5

I have a csv file with 12000 rows. Each row has several fields enclosed in double quotes and separated by comma. One of this field is an xml document, thus the row can be very long. The file size is 174 Mb.

Here is an example of the file:

"100000","field1","field30","<root><data>Hello I have a
line break</data></root>","field31"
"100001","field1","field30","<root><data>Hello I have multiple
line 
break</data></root>","field31"

The problem with this file is inside the xml field which can have one or more line breaks and thus can break the parsing. The goal here is to read the whole file and apply a regex which will replace all the line breaks inside double quotes with an empty string.

The following code gives me OutOfMemoryError:

    String path = "path/to/file.csv";

    try {
        byte[] content = Files.readAllBytes(Paths.get(path));
    }
    catch (Exception e) {
        e.printStackTrace();
        System.exit(1);
    }

I've also tried to read the file using BufferedReader and StringBuilder, got OutOfMemoryError around line 5000:

String path = "path/to/file.csv";

    try {
        StringBuilder sb = new StringBuilder();
        BufferedReader br = new BufferedReader(new FileReader(path));
        String line;
        int count = 0;
        while ((line = br.readLine()) != null) {
            sb.append(line);
            System.out.println("Read " + count++);
        }
    }
    catch (Exception e) {
        e.printStackTrace();
        System.exit(1);
    }

I've tried to run both of the programs above with different java heap values, like -Xmx1024m, -Xmx4096m, -Xmx8092m. In all cases I got OutOfMemoryError. Why is this happening, considering that the file size is 174Mb?

George Z.
  • 6,643
  • 4
  • 27
  • 47
revy
  • 3,945
  • 7
  • 40
  • 85
  • 1
    Are you sure you set correct -Xmx argument? Have you tried monitoring your heap space? – Pavel Smirnov Mar 27 '19 at 11:26
  • 5
    Possible duplicate of [out of memory error, java heap space](https://stackoverflow.com/questions/20626652/out-of-memory-error-java-heap-space) – Mebin Joe Mar 27 '19 at 11:28
  • 1
    A memory mapped ByteBuffer springs to mind. But what regex operation do you want to achieve? BTW `new StringBuilder(99999)` and `sb.append(line).append('\n');` – Joop Eggen Mar 27 '19 at 11:32
  • Are you using a 64 bit JRE? – Joop Eggen Mar 27 '19 at 11:35
  • lookout for the garbage collector... – aran Mar 27 '19 at 11:37
  • If each row is an xml document so maybe you should use streaming API or `XMLPath`? What kind of processing needs all `XML` documents if they are independent? Maybe you should optimize algorithm? – Michał Ziober Mar 27 '19 at 11:40
  • @PavelSmirnov Yes I am. – revy Mar 27 '19 at 11:42
  • @JoopEggen I've tried with StringBuilder(99999) and sb.append(line).append('\n') and got OutOfMemoryError at line 6888. Yes I am using 64bit jre. – revy Mar 27 '19 at 11:42
  • *Why* do you think you have to apply a single regex over the whole file in memory? What's stopping you doing it line by line? – user207421 Mar 27 '19 at 11:44
  • @user207421 Basically this xml field is enclosed in double quotes and can have line breaks that broke the parsing. I need to remove line breaks that are inside double quotes. I've updated the question – revy Mar 27 '19 at 11:55
  • @revy. as far as I can see, there's nothing criminal in your code. 174mb file is not that big if you have really set -Xmx1024m arguments and above. You should analyze your heap space with one of the monitoring tools, VisualVM, for example. Without it it's really difficult to tell more. – Pavel Smirnov Mar 27 '19 at 11:57

3 Answers3

3

You need to use double buffers to parse your special data structure, and process them line-by-line. Reading the whole document is not the best idea.

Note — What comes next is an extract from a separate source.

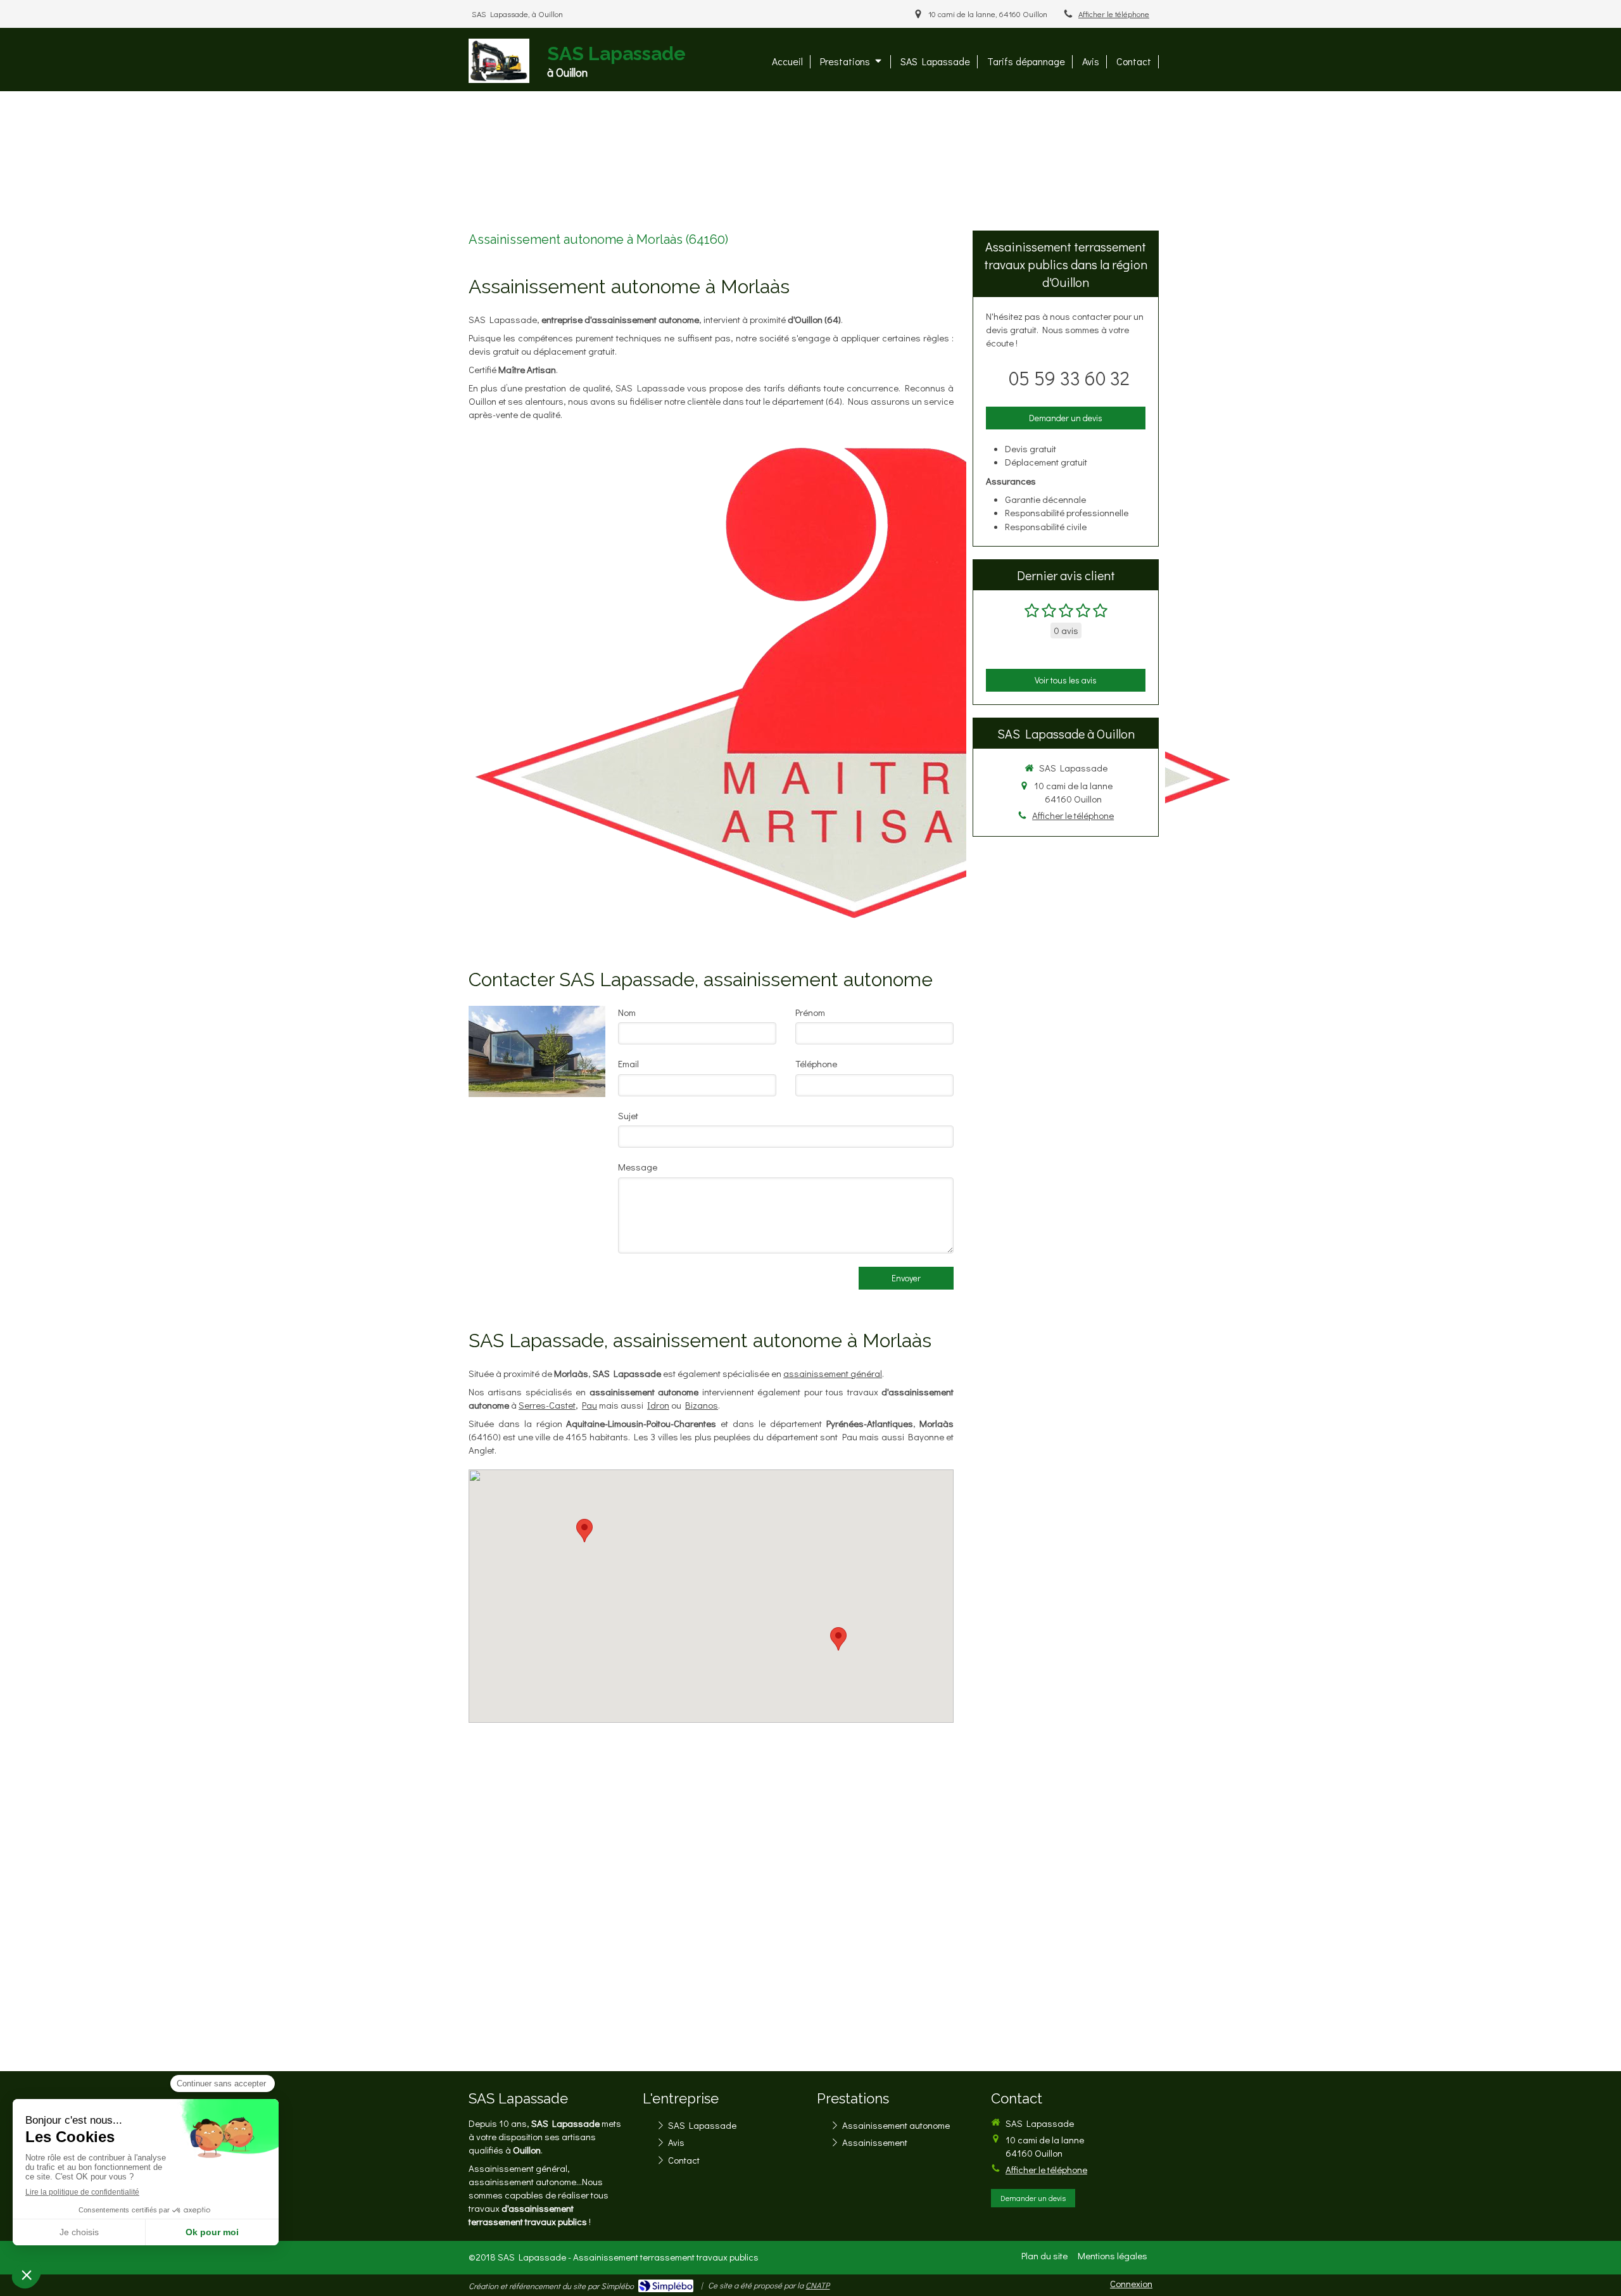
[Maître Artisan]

Create an own BufferedReader that reads lines with an inner BufferedReader of your CSV file. After reading a line, try to determine whether you need to read more lines to finish one line in CSV (e.g. if you know that your XML starts with <root> and ends with </root>, check the presence of these strings, and read and append until you reach the closing token - that will be the last line for your CSV line).

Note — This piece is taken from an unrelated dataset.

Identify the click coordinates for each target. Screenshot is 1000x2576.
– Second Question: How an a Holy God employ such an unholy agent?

The second layer will be your CSV processing, based in the CSV line you get from the first step. Parse it, save it, process it, then throw it. Then it will not consume more memory space, the Java Garbage Collector will free it up.

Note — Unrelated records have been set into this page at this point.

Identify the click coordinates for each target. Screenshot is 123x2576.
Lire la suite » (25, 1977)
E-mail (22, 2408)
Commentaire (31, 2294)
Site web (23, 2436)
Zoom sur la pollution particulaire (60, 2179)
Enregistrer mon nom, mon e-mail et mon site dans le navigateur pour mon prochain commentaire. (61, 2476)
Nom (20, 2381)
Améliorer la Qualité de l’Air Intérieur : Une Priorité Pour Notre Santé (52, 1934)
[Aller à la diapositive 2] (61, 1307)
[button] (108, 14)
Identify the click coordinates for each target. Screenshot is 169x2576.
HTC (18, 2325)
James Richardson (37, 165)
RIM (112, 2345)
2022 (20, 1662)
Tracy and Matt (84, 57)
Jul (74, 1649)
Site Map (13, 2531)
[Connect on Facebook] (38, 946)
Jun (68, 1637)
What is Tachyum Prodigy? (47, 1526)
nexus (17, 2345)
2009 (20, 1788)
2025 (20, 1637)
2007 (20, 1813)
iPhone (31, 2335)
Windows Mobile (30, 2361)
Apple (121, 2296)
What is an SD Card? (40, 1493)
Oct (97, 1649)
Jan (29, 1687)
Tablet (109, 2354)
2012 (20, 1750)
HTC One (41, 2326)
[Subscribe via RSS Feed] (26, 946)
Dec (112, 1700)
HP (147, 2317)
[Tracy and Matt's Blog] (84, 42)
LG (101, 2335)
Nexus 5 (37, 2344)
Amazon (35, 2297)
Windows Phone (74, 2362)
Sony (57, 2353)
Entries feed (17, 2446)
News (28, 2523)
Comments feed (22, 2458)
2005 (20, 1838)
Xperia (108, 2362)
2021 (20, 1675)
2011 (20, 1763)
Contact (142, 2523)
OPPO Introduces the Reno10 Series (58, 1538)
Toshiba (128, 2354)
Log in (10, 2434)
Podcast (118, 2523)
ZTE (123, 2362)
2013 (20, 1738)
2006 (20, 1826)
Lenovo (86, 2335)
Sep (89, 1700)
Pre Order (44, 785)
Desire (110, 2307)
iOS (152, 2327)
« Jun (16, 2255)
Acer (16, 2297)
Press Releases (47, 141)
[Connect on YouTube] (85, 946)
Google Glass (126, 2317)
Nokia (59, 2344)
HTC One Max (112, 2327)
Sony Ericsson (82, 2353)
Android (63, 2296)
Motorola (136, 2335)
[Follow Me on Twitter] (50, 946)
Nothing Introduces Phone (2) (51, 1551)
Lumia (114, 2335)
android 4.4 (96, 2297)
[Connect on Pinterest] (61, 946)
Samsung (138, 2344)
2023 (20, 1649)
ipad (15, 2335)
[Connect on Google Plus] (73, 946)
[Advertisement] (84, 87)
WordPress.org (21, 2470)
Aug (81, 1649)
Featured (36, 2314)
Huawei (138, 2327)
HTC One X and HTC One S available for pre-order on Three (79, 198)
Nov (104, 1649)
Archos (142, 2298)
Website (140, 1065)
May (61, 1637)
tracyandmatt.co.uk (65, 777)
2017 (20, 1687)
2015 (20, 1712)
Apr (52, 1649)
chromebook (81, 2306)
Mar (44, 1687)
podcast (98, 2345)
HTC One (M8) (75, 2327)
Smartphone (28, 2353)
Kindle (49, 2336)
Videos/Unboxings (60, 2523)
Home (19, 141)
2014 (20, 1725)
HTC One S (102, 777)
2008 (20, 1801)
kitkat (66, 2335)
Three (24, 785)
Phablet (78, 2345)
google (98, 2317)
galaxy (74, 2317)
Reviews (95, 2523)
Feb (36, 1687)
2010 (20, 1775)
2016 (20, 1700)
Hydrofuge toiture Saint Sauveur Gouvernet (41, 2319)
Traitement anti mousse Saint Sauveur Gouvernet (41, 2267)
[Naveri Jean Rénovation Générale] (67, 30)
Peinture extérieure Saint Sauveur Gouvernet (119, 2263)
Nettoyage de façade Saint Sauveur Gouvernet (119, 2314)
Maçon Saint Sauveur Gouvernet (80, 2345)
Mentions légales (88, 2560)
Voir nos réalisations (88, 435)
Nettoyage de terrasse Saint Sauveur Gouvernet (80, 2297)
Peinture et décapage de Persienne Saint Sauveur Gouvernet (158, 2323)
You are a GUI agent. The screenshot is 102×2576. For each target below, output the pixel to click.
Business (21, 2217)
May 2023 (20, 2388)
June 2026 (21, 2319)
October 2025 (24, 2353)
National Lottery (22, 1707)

This is the only way to deal with large files. It is also called "streaming model", because you pass only small chunks of data through, so the actual memory consumption is low.

gaborsch
  • 15,408
  • 6
  • 37
  • 48
  • Yes I know how to solve line by line. The thing is that I was very surprised that a 174Mb file cannot be kept in memory, even with an heap size of 12GB... – revy Mar 27 '19 at 12:08
  • The file size is doubled, because you have UTF8 characters that eat up 2 bytes. What is possible that if you want to allocate a big continuous space, the JVM will not find a suitable one, because the memory is fragmented. But from your second example I still cannot see how it would be possible. So, the question is good, try to get GC information, memory load, etc. – gaborsch Mar 27 '19 at 12:23
  • @gaborsch he tried allocating 4 GB and 8 GB respectively, there is enough continuous free memory. – Karol Dowbecki Mar 27 '19 at 12:38
  • Try to run `jstat` while reading your file (possibly with `sleep()`s, to be able to follow the process) That will provide some insight what is actually happening in the JVM, which memory segment is running out of space. – gaborsch Mar 27 '19 at 13:04
2

Wrap your InputStream with a filtering one:

class QuotedNewLineFilterInputStream extends FilterInputStream {

    private boolean insideQuotes;

    public QuotedNewLineFilterInputStream(InputStream in) {
        super(in);
    }

    @Override
    public int read() throws IOException {
        int c = super.read();
        if (c == '\"') {
            insideQuotes = !insideQuotes;
        }
        if (insideQuotes && (c == '\n' || c == '\r')) {
            c = read();
        }
        return c;
    }
}

This removes LF and CR inside double quotes. As all are ASCII, and the XML is probable in UTF-8, one can work on the byte level (InputStream).

By the way a replacement with a \t might better preserve the layout (c =\t' i.o. c = read()).

Not very intelligent, but the simple solution.

Joop Eggen
  • 107,315
  • 7
  • 83
  • 138
  • Simple, _and intelligent_, because it doesn't try to eliminate line breaks while using an input mechanism that uses those line breaks for its own purposes. – kdgregory Mar 27 '19 at 14:14
0

If reading a 174 MB file with Files.readAllBytes(Paths.get(path)); causes OutOfMemoryError than your failed to increase the memory limit with -Xmx8g. With 8 GB heap memory there should be no problem to allocated 174 MB of continuous memory for byte[]

Double check how did you pass the -Xmx flag. You can verify the JVM runtime options by connecting to a running JVM provess with JConsole, JVisualVM or other tool. Take a look at Using JConsole which shows how to check JVM runtime options e.g. Memory Tab.

Karol Dowbecki
  • 43,645
  • 9
  • 78
  • 111